Dal 2016 al 2018 il valore del mercato della finanza alternativa in Italia è passato da 141 a 533 milioni di dollari, con un balzo in avanti che lo ha portato a confermarsi uno dei cinque maggiori mercati fintech europei.

Nonostante questo rapido sviluppo, però, l’Italia è passata a livello mondiale dal 12esimo al 15esimo posto in conseguenza della crescita di altri mercati con volumi di affari ancor più considerevoli.

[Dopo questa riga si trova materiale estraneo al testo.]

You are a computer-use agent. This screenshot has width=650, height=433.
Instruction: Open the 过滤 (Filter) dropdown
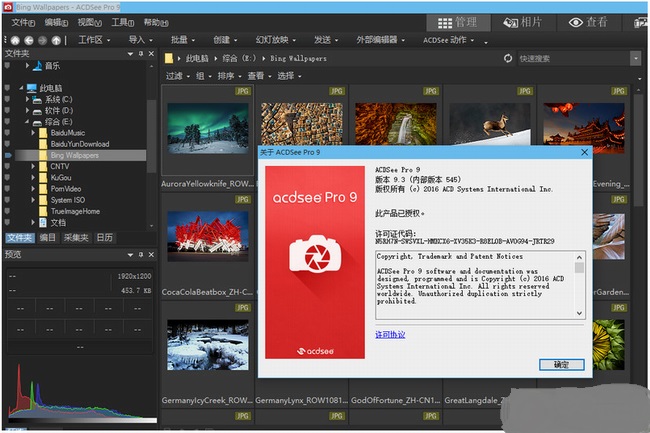pyautogui.click(x=176, y=75)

L’invoice trading è il principale driver dello sviluppo del fintech italiano e occupa il 65% del mercato totale con 346.2milioni di dollari. Subito a seguire vediamo il P2P Business Lending, con il 14,3% del mercato e un giro d’affari di 75.9milioni di dollari, e il P2P Consumer lenidng, 13.5% con 71.8% milioni di dollari.

La finanza alternativa continua a essere un’importante risorsa per le PMI, in particolare abbiamo visto come il lending crowdfunding possa essere uno strumento ottimale per ottenere liquidità in una situazione di crisi come quella post Covid-19.

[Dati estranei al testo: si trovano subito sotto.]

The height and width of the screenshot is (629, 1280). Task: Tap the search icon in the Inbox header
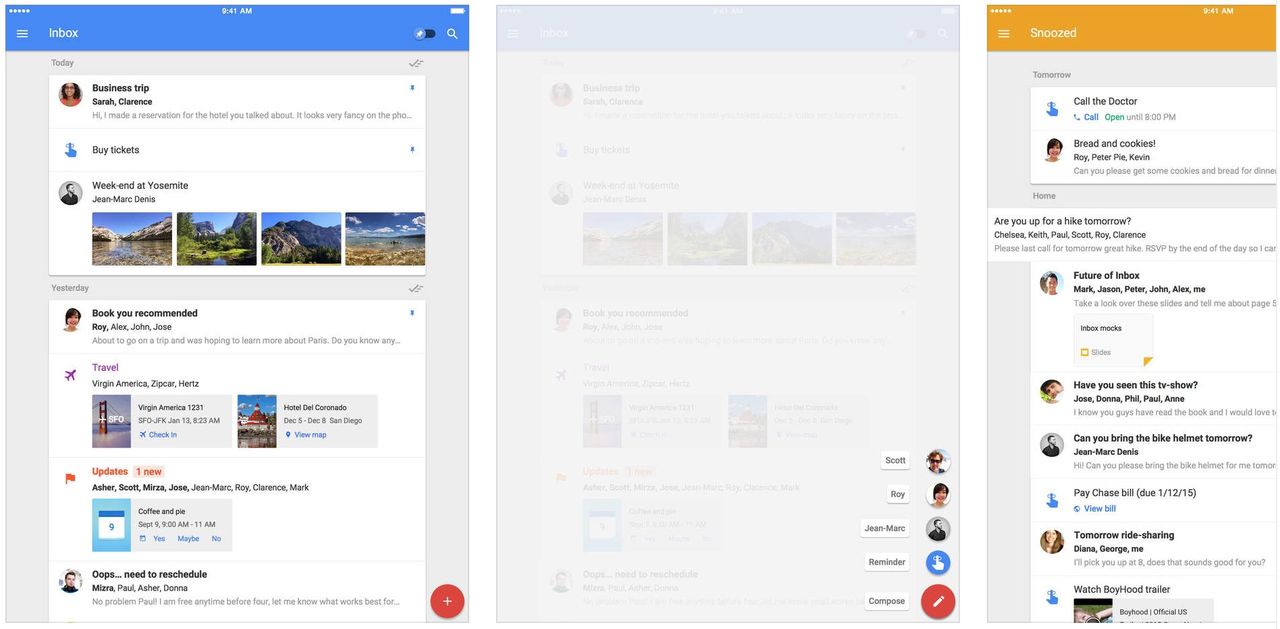click(450, 33)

Il cambiamento avvenuto nel 2018

In conseguenza di questa crescita esponenziale del settore, nel 2018 la Consob ha reso più stringenti le norme sul conflitto di interessi, sui depositi di fondi e sulle condizioni relative alle offerte presentate attraverso le piattaforme. Una maggiore sicurezza si è pretesa anche in materia di cybersecurity, per assicurare la protezione dei dati e del denaro di chi decide di ricorrere agli strumenti di finanza alternativa.

Nello stesso anno la legge di bilancio ha introdotto la possibilità di offrire strumenti di finanziamento attraverso i portali di crowdfunding, avendo, di fatto, un impatto importante soprattutto sul P2P lending.

Il 2018, dunque, è stato un anno spartiacque per il fintech italiano che ha segnato una notevole evoluzione del mercato.

Nonostante questo il 59% delle imprese del comparto non ha apportato significativi cambiamenti nel proprio business model dopo il 2018 mentre il 48% ha deciso di modificare leggermente la propria offerta di prodotti in funzione di una maggiore maturità del mercato.

In questi anni a venire è cresciuta la consapevolezza degli investitori nei confronti dei nuovi strumenti di finanza alternativa e l’intero settore è chiamato a rispondere a sfide sempre più appassionanti.